INFORMATION SUPPLIED:
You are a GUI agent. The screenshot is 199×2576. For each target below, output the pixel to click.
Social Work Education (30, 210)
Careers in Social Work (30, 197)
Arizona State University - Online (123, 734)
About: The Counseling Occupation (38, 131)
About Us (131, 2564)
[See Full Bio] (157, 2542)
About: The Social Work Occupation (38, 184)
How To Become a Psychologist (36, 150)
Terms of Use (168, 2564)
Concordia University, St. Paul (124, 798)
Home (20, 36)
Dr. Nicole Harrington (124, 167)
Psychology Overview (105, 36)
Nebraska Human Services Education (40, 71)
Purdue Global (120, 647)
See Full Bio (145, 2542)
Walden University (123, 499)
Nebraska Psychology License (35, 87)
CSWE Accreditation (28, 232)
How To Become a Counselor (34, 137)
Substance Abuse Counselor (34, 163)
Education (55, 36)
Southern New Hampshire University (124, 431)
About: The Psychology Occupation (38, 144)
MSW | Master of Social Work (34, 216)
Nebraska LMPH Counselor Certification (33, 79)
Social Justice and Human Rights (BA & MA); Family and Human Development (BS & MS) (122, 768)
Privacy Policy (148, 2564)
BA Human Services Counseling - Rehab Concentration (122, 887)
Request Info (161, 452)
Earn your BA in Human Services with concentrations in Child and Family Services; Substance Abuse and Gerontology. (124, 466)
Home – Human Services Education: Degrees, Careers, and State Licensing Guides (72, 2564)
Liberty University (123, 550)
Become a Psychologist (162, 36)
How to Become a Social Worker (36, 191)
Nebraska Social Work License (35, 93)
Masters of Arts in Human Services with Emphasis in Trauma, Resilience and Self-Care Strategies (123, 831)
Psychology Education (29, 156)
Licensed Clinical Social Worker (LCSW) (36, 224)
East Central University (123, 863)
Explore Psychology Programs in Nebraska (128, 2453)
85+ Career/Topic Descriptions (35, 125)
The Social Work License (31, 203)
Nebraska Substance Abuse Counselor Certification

EXERCISE DETAILS: Every record is to be retyped exactly as given.

COMPLETED EXERCISE:
You are a GUI agent. The screenshot is 199×2576. For each target below, output the pixel to click.
Social Work Education (30, 210)
Careers in Social Work (30, 197)
Arizona State University - Online (123, 734)
About: The Counseling Occupation (38, 131)
About Us (131, 2564)
[See Full Bio] (157, 2542)
About: The Social Work Occupation (38, 184)
How To Become a Psychologist (36, 150)
Terms of Use (168, 2564)
Concordia University, St. Paul (124, 798)
Home (20, 36)
Dr. Nicole Harrington (124, 167)
Psychology Overview (105, 36)
Nebraska Human Services Education (40, 71)
Purdue Global (120, 647)
See Full Bio (145, 2542)
Walden University (123, 499)
Nebraska Psychology License (35, 87)
CSWE Accreditation (28, 232)
How To Become a Counselor (34, 137)
Substance Abuse Counselor (34, 163)
Education (55, 36)
Southern New Hampshire University (124, 431)
About: The Psychology Occupation (38, 144)
MSW | Master of Social Work (34, 216)
Nebraska LMPH Counselor Certification (33, 79)
Social Justice and Human Rights (BA & MA); Family and Human Development (BS & MS) (122, 768)
Privacy Policy (148, 2564)
BA Human Services Counseling - Rehab Concentration (122, 887)
Request Info (161, 452)
Earn your BA in Human Services with concentrations in Child and Family Services; Substance Abuse and Gerontology. (124, 466)
Home – Human Services Education: Degrees, Careers, and State Licensing Guides (72, 2564)
Liberty University (123, 550)
Become a Psychologist (162, 36)
How to Become a Social Worker (36, 191)
Nebraska Social Work License (35, 93)
Masters of Arts in Human Services with Emphasis in Trauma, Resilience and Self-Care Strategies (123, 831)
Psychology Education (29, 156)
Licensed Clinical Social Worker (LCSW) (36, 224)
East Central University (123, 863)
Explore Psychology Programs in Nebraska (128, 2453)
85+ Career/Topic Descriptions (35, 125)
The Social Work License (31, 203)
Nebraska Substance Abuse Counselor Certification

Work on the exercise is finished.